▶ PROBLEM TO SOLVE
Extract the full set of records that follows, word for word.

SUPPLIED MATERIAL section start

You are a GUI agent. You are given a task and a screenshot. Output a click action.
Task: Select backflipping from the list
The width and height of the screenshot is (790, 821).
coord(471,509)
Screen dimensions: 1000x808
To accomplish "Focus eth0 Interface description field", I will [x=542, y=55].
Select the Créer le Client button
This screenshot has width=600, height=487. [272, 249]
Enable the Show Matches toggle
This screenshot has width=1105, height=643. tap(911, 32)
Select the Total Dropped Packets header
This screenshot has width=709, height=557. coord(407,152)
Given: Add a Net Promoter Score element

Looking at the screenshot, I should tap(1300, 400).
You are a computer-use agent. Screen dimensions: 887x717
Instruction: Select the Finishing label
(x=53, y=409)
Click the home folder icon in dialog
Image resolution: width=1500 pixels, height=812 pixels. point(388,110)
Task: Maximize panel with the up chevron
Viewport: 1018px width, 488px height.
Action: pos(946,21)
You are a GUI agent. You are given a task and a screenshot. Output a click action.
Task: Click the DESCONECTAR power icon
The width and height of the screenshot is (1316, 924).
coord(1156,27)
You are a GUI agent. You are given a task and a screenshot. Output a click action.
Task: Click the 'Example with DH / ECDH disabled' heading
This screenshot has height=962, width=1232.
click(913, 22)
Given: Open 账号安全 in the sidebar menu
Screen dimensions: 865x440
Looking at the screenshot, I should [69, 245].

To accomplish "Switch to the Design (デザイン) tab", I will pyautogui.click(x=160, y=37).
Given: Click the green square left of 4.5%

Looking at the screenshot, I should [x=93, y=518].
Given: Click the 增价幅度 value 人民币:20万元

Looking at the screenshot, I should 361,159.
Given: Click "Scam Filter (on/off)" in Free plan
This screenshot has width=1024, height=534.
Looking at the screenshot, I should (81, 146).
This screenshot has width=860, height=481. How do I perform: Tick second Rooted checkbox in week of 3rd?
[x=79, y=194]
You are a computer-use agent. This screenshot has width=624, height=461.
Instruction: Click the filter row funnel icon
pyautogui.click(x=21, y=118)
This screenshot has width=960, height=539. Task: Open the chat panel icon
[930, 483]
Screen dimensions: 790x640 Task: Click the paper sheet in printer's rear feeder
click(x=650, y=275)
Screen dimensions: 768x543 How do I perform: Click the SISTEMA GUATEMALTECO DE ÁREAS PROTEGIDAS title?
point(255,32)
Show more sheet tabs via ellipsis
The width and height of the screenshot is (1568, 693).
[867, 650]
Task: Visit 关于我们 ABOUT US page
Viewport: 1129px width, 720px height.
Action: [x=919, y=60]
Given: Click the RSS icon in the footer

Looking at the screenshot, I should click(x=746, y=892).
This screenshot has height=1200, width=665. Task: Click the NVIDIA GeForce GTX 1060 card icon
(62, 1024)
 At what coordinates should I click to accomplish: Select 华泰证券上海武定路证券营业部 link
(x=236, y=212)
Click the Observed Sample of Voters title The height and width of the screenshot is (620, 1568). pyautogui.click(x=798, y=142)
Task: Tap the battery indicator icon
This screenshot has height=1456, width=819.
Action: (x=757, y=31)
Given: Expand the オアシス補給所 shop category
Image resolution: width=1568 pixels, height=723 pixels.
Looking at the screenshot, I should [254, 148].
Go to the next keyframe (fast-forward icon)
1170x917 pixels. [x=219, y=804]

SUPPLIED MATERIAL section end

▶ RESULT OF THE EXERCISE
You are a GUI agent. You are given a task and a screenshot. Output a click action.
Task: Select backflipping from the list
The width and height of the screenshot is (790, 821).
coord(471,509)
Screen dimensions: 1000x808
To accomplish "Focus eth0 Interface description field", I will [x=542, y=55].
Select the Créer le Client button
This screenshot has width=600, height=487. [272, 249]
Enable the Show Matches toggle
This screenshot has width=1105, height=643. tap(911, 32)
Select the Total Dropped Packets header
This screenshot has width=709, height=557. coord(407,152)
Given: Add a Net Promoter Score element

Looking at the screenshot, I should tap(1300, 400).
You are a computer-use agent. Screen dimensions: 887x717
Instruction: Select the Finishing label
(x=53, y=409)
Click the home folder icon in dialog
Image resolution: width=1500 pixels, height=812 pixels. point(388,110)
Task: Maximize panel with the up chevron
Viewport: 1018px width, 488px height.
Action: pos(946,21)
You are a GUI agent. You are given a task and a screenshot. Output a click action.
Task: Click the DESCONECTAR power icon
The width and height of the screenshot is (1316, 924).
coord(1156,27)
You are a GUI agent. You are given a task and a screenshot. Output a click action.
Task: Click the 'Example with DH / ECDH disabled' heading
This screenshot has height=962, width=1232.
click(913, 22)
Given: Open 账号安全 in the sidebar menu
Screen dimensions: 865x440
Looking at the screenshot, I should [69, 245].

To accomplish "Switch to the Design (デザイン) tab", I will pyautogui.click(x=160, y=37).
Given: Click the green square left of 4.5%

Looking at the screenshot, I should [x=93, y=518].
Given: Click the 增价幅度 value 人民币:20万元

Looking at the screenshot, I should 361,159.
Given: Click "Scam Filter (on/off)" in Free plan
This screenshot has width=1024, height=534.
Looking at the screenshot, I should (81, 146).
This screenshot has width=860, height=481. How do I perform: Tick second Rooted checkbox in week of 3rd?
[x=79, y=194]
You are a computer-use agent. This screenshot has width=624, height=461.
Instruction: Click the filter row funnel icon
pyautogui.click(x=21, y=118)
This screenshot has width=960, height=539. Task: Open the chat panel icon
[930, 483]
Screen dimensions: 790x640 Task: Click the paper sheet in printer's rear feeder
click(x=650, y=275)
Screen dimensions: 768x543 How do I perform: Click the SISTEMA GUATEMALTECO DE ÁREAS PROTEGIDAS title?
point(255,32)
Show more sheet tabs via ellipsis
The width and height of the screenshot is (1568, 693).
[867, 650]
Task: Visit 关于我们 ABOUT US page
Viewport: 1129px width, 720px height.
Action: [x=919, y=60]
Given: Click the RSS icon in the footer

Looking at the screenshot, I should click(x=746, y=892).
This screenshot has height=1200, width=665. Task: Click the NVIDIA GeForce GTX 1060 card icon
(62, 1024)
 At what coordinates should I click to accomplish: Select 华泰证券上海武定路证券营业部 link
(x=236, y=212)
Click the Observed Sample of Voters title The height and width of the screenshot is (620, 1568). pyautogui.click(x=798, y=142)
Task: Tap the battery indicator icon
This screenshot has height=1456, width=819.
Action: (x=757, y=31)
Given: Expand the オアシス補給所 shop category
Image resolution: width=1568 pixels, height=723 pixels.
Looking at the screenshot, I should [254, 148].
Go to the next keyframe (fast-forward icon)
1170x917 pixels. [x=219, y=804]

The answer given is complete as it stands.